* DATA TO USE:
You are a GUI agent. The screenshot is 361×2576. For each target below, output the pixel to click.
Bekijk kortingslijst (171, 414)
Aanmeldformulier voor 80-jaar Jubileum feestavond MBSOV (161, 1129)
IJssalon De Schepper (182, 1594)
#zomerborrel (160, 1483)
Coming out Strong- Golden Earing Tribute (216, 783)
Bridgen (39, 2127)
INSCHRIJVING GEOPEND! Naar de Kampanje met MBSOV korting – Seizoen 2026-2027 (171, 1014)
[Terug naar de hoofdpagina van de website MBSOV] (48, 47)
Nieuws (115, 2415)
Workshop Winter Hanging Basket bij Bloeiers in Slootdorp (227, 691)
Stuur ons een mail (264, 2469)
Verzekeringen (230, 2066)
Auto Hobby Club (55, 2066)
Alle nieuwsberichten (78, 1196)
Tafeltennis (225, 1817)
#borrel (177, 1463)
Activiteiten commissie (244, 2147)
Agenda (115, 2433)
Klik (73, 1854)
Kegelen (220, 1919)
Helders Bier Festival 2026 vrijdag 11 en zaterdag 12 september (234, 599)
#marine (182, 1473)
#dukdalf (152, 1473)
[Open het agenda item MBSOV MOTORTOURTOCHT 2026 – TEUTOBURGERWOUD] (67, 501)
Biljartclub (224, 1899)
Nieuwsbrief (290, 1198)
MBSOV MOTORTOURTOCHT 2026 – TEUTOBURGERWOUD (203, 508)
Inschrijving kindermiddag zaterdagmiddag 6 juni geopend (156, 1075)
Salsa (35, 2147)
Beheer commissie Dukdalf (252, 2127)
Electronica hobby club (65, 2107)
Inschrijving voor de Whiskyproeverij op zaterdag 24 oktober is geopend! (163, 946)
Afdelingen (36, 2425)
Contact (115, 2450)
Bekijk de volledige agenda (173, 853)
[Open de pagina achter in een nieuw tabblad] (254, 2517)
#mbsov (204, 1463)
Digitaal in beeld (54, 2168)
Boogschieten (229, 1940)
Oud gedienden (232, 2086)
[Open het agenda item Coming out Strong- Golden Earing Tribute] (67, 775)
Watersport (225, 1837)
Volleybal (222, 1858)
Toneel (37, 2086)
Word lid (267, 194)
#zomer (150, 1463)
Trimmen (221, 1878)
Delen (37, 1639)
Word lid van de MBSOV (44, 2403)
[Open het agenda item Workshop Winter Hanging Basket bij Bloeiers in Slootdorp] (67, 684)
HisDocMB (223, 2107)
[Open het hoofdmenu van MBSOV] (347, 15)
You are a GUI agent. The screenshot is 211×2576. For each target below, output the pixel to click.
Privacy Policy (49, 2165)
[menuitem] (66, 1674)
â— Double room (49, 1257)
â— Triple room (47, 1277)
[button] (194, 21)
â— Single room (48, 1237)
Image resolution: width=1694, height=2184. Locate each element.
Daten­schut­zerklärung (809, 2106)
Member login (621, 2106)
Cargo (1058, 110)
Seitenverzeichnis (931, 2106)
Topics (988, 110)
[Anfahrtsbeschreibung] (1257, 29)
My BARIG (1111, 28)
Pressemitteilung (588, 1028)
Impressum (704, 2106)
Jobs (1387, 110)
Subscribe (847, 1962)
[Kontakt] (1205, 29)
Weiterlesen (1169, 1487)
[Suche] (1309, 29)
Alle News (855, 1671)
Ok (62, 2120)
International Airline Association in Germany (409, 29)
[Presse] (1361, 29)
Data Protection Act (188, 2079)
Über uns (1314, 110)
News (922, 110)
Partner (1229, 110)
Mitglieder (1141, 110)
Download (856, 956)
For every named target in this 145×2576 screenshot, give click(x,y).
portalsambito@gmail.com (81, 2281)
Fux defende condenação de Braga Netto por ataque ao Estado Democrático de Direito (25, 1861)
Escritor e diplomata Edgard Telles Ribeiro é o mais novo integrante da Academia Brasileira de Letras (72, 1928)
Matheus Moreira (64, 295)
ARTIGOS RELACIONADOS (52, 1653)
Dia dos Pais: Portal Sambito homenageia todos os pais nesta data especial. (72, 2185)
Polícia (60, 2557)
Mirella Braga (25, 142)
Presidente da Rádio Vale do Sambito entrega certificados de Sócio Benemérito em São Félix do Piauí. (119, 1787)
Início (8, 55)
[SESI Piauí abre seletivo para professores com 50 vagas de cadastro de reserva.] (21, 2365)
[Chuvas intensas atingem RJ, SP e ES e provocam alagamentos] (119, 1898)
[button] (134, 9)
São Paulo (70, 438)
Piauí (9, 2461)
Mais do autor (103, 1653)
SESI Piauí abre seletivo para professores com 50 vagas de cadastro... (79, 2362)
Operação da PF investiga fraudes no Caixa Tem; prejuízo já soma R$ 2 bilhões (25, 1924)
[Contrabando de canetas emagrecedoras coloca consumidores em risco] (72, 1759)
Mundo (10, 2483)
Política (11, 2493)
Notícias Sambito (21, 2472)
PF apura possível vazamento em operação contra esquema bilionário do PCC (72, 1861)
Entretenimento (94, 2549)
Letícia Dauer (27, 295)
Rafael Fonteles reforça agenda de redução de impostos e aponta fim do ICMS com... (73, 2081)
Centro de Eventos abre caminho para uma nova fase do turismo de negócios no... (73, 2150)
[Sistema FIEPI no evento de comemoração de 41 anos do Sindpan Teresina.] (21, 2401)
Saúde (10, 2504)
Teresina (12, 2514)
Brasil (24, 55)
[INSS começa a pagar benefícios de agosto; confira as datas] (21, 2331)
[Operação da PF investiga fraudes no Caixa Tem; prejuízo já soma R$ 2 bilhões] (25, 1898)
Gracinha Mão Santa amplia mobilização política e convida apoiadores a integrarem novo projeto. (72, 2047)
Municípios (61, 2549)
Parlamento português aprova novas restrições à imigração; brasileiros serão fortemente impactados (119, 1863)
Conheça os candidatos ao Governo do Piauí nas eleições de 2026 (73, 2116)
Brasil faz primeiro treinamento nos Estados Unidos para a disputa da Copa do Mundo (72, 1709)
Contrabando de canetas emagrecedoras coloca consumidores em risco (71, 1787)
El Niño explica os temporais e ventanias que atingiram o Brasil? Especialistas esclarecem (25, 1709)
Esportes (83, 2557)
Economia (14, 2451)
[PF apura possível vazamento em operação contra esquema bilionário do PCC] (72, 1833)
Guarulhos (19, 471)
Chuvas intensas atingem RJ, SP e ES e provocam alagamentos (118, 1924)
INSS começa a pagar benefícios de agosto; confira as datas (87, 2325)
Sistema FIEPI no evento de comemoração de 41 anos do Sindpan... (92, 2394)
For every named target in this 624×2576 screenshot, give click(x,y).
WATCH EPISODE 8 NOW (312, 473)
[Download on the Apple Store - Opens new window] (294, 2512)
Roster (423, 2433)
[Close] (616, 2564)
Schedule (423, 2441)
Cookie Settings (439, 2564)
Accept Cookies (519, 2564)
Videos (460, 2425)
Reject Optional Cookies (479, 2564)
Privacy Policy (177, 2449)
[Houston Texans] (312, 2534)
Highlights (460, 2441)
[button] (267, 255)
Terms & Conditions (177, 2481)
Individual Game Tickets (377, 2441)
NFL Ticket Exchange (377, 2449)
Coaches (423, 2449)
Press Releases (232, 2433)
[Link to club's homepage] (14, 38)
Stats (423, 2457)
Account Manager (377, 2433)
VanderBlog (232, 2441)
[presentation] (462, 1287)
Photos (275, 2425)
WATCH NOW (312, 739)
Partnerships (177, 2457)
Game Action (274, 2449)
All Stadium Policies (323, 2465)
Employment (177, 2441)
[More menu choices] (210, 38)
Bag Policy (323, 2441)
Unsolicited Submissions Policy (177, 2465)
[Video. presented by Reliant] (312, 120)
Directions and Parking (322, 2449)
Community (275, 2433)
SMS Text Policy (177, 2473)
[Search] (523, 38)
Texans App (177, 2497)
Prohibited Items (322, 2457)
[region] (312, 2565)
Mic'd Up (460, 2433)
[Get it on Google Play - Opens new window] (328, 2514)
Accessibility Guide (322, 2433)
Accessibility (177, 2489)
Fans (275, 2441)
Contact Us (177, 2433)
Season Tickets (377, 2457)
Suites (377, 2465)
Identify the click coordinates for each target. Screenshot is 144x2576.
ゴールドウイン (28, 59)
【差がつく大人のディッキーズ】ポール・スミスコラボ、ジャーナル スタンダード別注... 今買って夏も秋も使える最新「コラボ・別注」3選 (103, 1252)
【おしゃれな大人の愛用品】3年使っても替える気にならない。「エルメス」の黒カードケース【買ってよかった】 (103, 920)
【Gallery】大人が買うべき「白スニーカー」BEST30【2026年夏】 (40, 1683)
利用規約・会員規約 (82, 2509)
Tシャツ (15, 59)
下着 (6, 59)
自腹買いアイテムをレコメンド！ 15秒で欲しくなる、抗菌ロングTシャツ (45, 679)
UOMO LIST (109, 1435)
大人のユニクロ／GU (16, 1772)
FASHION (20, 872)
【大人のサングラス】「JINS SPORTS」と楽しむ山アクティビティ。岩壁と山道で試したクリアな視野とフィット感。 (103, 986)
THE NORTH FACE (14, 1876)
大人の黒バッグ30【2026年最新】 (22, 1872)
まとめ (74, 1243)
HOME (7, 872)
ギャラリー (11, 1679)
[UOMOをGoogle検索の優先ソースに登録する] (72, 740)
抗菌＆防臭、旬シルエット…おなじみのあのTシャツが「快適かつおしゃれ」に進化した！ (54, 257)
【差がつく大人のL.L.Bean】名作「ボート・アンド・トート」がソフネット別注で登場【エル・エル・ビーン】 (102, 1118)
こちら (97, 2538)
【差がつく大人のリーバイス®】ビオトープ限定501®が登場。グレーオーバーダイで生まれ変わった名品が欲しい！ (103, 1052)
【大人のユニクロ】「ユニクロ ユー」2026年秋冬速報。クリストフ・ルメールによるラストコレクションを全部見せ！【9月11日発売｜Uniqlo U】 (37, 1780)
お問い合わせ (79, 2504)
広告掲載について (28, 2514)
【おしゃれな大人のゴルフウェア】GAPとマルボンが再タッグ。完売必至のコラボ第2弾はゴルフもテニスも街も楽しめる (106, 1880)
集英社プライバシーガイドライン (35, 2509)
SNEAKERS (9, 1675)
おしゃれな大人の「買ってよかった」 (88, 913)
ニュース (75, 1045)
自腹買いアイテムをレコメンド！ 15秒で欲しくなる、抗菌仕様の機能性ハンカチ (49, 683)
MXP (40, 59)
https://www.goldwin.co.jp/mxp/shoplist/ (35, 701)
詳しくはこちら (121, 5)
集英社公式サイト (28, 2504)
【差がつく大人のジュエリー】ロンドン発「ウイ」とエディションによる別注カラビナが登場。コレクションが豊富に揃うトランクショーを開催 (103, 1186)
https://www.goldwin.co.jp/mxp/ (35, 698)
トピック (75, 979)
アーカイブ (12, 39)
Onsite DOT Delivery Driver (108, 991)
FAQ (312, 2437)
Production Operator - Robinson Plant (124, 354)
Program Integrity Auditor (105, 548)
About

* WHAT IS EXPECTED:
Please copy each line of the records above that holds the word "canetas".

* WRITTEN ANSWER:
[Contrabando de canetas emagrecedoras coloca consumidores em risco] (72, 1759)
Contrabando de canetas emagrecedoras coloca consumidores em risco (71, 1787)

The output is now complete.